Unique learners make errors in their school work for many reasons. Sometimes they are rushing to try to finish at the same time as their classmates. Other times the error is related to a problem with their spatial awareness.
There are also times when, due to what is happening – or not happening – in their brains and bodies, unique learners are just not available to learn.
This can be a cause for frustration for both parents and teachers. Often, the primary solution offered to these children is that they need to “try harder”. Unfortunately, this is almost never the answer because it is rarely the cause of the error.
Just like there are many reasons that students make errors in schoolwork, there are many strategies that can help.
Many unique learners have trouble with their vestibular and proprioceptive systems that cause problems with spatial awareness. When a student runs out of room on a line or doesn’t allow sufficient space for borrowing or carrying in an arithmetic equation it can seem like a writing problem or a math problem. It’s typically an issue with spatial awareness.
Without spatial awareness, the student is unable to effectively plan how much space the words will take on the line. They might write very large at the beginning of the sentence and then suddenly find themselves out of space. The result is often incomplete work and discouragement.
It is helpful to these students to let them know ahead of time that if they run out of space they may use the back of the paper or an additional paper that you have provided.
Try highlighting the left margin, so their writing doesn’t drift toward the middle of the page. Some sort of an indicator on the right margin is also helpful. This could be a simple highlight, a sticker or a red STOP sign. Graph paper with large squares might be helpful.
Errors in math are not always an indicator that a student doesn’t understand the concepts. When a student remembers how to perform the arithmetic problem, but doesn’t allow sufficient space for borrowing or carrying, they will often arrive at an incorrect answer. They don’t line up the place values when they write out a math equation and end up adding or subtracting the one’s column with the ten’s or hundred’s columns. Graph paper is a must for developing spatial alignment for both math and writing.
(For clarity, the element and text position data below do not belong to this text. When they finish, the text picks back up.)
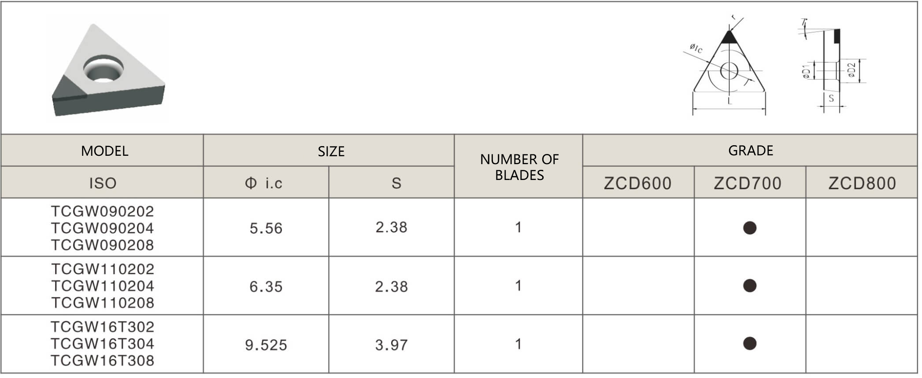Click the triangular insert product photo
922x378 pixels.
[108, 70]
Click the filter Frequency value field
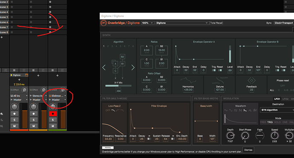294x158 pixels. (x=108, y=139)
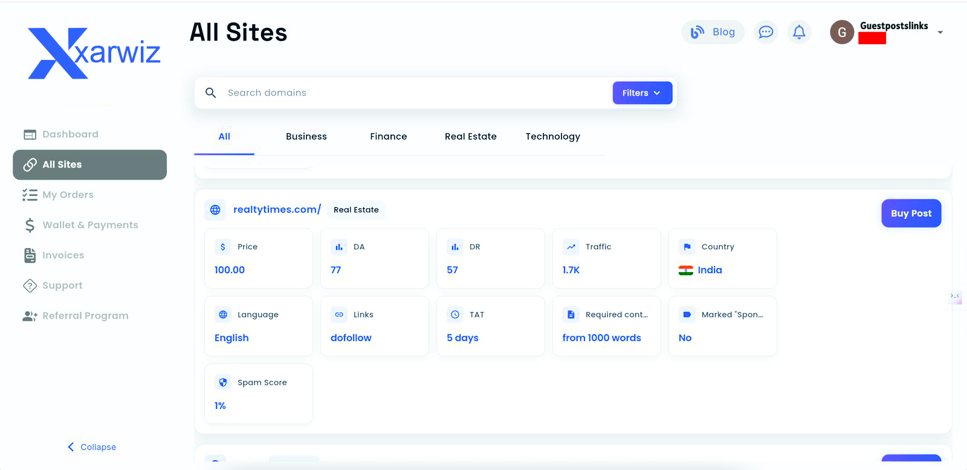The width and height of the screenshot is (967, 470).
Task: Open the notifications bell
Action: [799, 32]
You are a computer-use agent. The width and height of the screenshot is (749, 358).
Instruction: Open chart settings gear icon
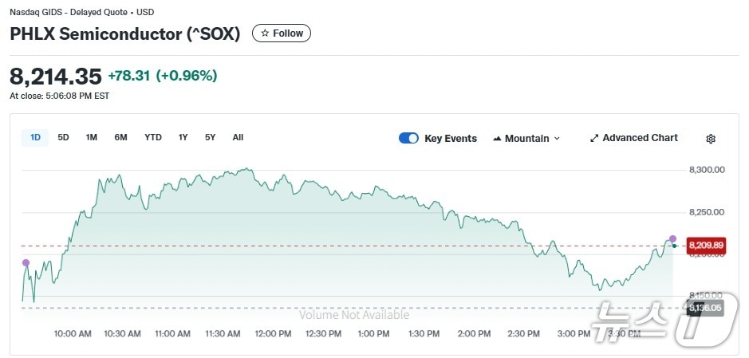click(711, 139)
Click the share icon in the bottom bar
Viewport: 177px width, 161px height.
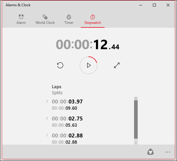[150, 152]
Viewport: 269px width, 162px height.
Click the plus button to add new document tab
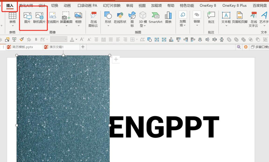[x=83, y=47]
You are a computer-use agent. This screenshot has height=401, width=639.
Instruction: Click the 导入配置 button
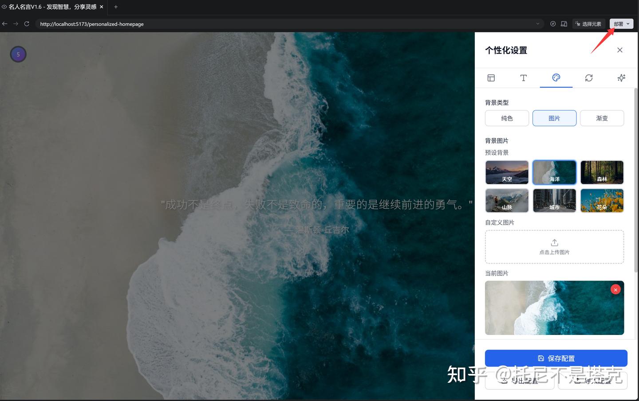click(592, 380)
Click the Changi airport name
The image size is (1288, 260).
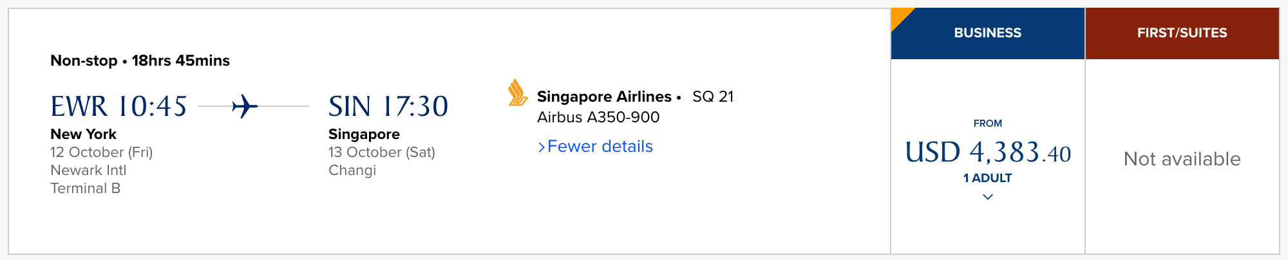[352, 171]
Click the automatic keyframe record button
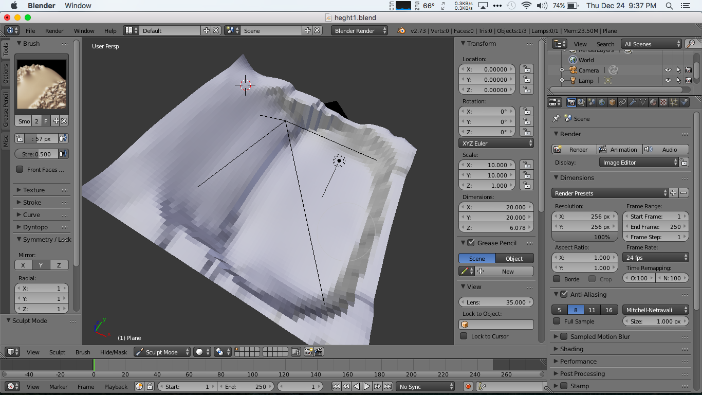 (x=468, y=386)
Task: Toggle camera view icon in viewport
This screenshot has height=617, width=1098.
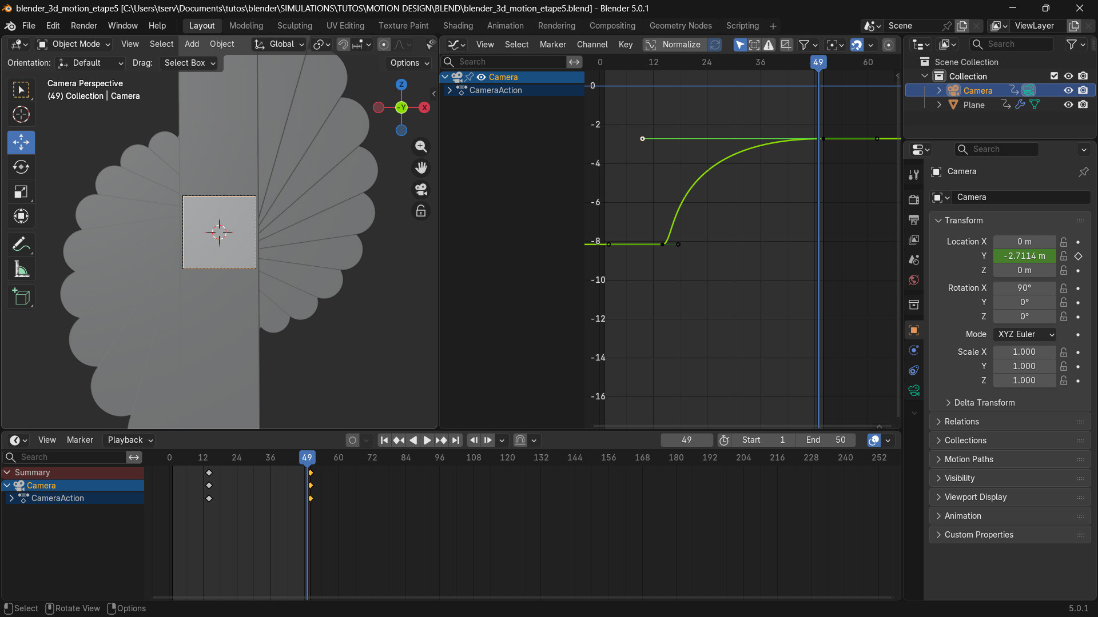Action: coord(421,190)
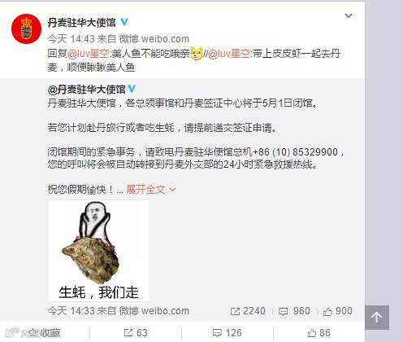The image size is (403, 342).
Task: Open the post options chevron menu
Action: pyautogui.click(x=349, y=16)
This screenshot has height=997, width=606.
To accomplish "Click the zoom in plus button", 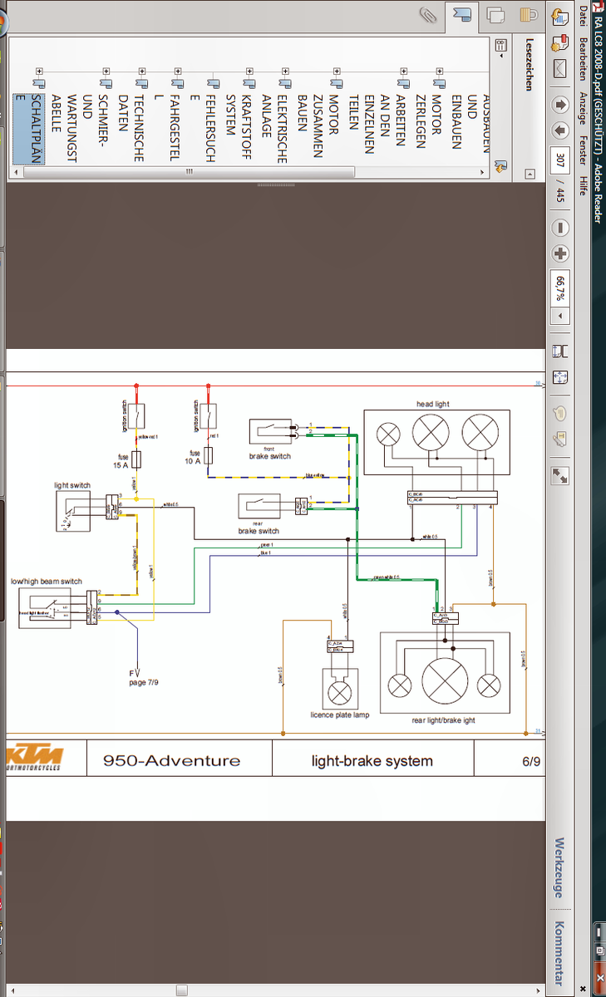I will tap(560, 254).
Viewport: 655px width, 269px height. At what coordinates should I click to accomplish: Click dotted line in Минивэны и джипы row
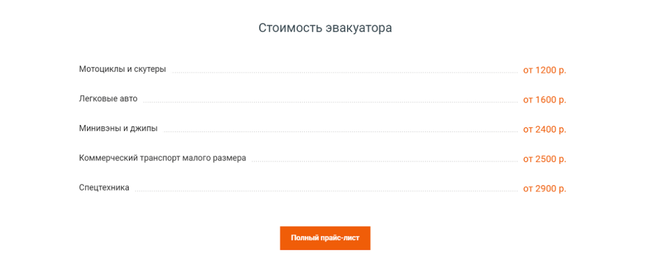pyautogui.click(x=341, y=132)

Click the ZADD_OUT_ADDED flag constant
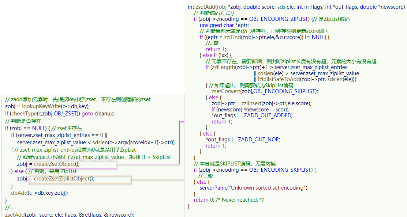268,115
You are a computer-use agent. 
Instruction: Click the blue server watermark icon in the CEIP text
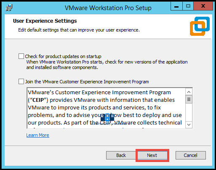pos(107,117)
While in a classroom setting, peer pressure to conform to neatness and teacher encouragement allows students to focus on the process of printing neatly as well as answering questions and solving equations. When it is time for homework, parents often are fighting with their child’s divided attention. Math homework, therefore, should be performed using large square graph paper; one numeral per box so that the number 100 would consist of three boxes.
The operation sign, +, -, x, or ÷ must also be clearly indicated in the correct location of each problem. When students write the sign of operation repeatedly, it assists their brain in understanding and remembering what is required for each of those symbols.
Fine Motor Control
Difficulties with fine motor control can cause similar problems with writing and arithmetic. Letters or numbers are formed too large or sloppy don’t line up and result in errors. This time, instead of spatial awareness being the source of the issue, the problem is reduced fine motor control.
Using tools such as pencils, eating utensils, or paint brushes all require the combined action of multiple body systems. These other body systems involved in successful pencil control are fundamental building blocks. They include postural control, visual motor coordination, and a balance between hand muscle strength together with the gentle finesse of nimble movements.
Immediate improvement can be made in fine motor control simply by improving your child’s posture. Have them sit up tall in their seat and relax their shoulders. The form of exercise called Pilates explains this type of posture well:
Pretend that there is a string at the very crown of the head. This string is pulling up, making the neck longer. At the same time, pull the belly button toward the spine. Finally, allow your shoulder blades to slide toward your waist. This posture will help your child with fine motor control. (Keep in mind that maintaining a good posture takes time as you have to retrain the muscles in your body.)
Work Smarter Not Harder
When your child is struggling through homework it can be agonizing for both of you. When you see that your child is making the same error over and over, don’t just tell them to “Try Harder!”, take a different approach. Unique learners often are trying very hard and it isn’t helping. What they need is a break.
The primary indicator that a shift in activity is required is when two or three encouragements to continue participation are met with resistance. Try these activities:
Get Out – Frequently, unique learners will benefit from going outside for brief sensory motor kinetic experiences. Those are fancy words for simple activities such as walking along the sidewalk or on a track. Allow time for the child to enjoy the fresh air and anything that attracts their interest.
Crash It – Assemble and stack items and then spontaneously disassemble [or crash] the stacked items.
Preferred Activities – This could be anything that the child enjoys doing. Most unique learners have activities that they enjoy and are therefore calming. Painting, drawing, playing a game on the computer, using clay or Play Dough and playing with favorite toys or figurines are examples of preferred activities.
Move It – Have your child position their body in a variety of postures. This can include:
- lying down
- tummy lying
Students might also make errors because their executive function isn’t operating as it should. This could be a common occurrence or just happen on a particular day. When your child goes to all the trouble to complete the assignment and forgets to turn it in, the problem is likely related to executive function.
Training the brain on all the steps is a necessary part of the solution. For adults, these steps seem obvious. While some students pick up these skills easily, for unique learners, the necessary steps in any process are not clear.
Instead of questioning your child and/or coming up with solutions that you think make sense, you need to change your assumptions. First, you must stop assuming that the steps are obvious. They aren’t. Unique learners often don’t understand the relevance of turning in the assignment.
Be clear about every step in the process. Bring the steps to your child’s attention and find a solution that works for your child. The long-term goal is to train the brain to compensate for low executive function abilities.
For example, a card with each step of the process may be helpful. Visual learners might be able to just refer to a card taped to the desk whereas a kinesthetic or tactile learner may need to check off each step.
Whatever solution you find works for your student, you would do well to tie a reward to completing each step in the process, at least initially. When checking off each box results in a preferred activity, a piece of candy or a break, those steps become a lot more relevant.
There are many reasons why children make errors in their schoolwork. These are just a few. The important thing is that you use detective mode (learn how HERE) to determine why they are making a particular error. Remember that the answer isn’t to “try harder”, instead they must “try differently” and implement strategies to improve the issue that is causing the error in the first place.